[EXERCISE] Copy the lines below word for word, starting with the line that contains "Select the Multimodal event type" and continuing through the final line of the items.

--- START OF DATA FOR THE TASK ---

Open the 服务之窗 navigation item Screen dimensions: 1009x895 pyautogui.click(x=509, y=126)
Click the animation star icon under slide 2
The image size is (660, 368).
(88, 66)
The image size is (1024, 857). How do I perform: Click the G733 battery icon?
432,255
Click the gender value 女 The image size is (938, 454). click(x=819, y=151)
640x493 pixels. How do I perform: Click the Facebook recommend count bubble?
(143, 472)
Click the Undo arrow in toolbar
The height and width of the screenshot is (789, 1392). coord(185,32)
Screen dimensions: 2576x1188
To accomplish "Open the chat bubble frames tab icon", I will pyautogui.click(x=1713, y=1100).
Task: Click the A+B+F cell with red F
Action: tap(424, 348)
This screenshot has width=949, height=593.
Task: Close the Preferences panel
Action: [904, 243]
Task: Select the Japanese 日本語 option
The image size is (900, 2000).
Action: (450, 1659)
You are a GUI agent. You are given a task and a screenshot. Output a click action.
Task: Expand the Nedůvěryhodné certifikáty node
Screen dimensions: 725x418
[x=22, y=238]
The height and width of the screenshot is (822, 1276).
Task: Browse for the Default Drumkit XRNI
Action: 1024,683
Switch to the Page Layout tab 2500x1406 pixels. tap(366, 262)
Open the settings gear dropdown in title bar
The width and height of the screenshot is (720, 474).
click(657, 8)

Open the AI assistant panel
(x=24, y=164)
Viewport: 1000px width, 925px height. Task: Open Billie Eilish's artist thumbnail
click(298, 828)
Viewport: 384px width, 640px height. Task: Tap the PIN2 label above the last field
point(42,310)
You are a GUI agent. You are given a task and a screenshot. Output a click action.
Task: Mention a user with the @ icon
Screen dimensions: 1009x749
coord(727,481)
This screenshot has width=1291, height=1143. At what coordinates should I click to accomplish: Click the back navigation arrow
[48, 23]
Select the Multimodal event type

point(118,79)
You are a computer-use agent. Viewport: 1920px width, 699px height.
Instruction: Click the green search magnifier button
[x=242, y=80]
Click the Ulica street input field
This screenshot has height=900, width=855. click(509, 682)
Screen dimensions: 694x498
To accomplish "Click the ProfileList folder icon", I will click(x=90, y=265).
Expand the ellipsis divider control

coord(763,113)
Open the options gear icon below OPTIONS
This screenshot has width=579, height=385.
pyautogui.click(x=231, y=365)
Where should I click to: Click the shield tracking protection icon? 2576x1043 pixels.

--- END OF DATA FOR THE TASK ---

[WRITTEN SOLUTION]
Select the Multimodal event type

point(118,79)
You are a computer-use agent. Viewport: 1920px width, 699px height.
Instruction: Click the green search magnifier button
[x=242, y=80]
Click the Ulica street input field
This screenshot has height=900, width=855. click(509, 682)
Screen dimensions: 694x498
To accomplish "Click the ProfileList folder icon", I will click(x=90, y=265).
Expand the ellipsis divider control

coord(763,113)
Open the options gear icon below OPTIONS
This screenshot has width=579, height=385.
pyautogui.click(x=231, y=365)
Where should I click to: Click the shield tracking protection icon? 2576x1043 pixels.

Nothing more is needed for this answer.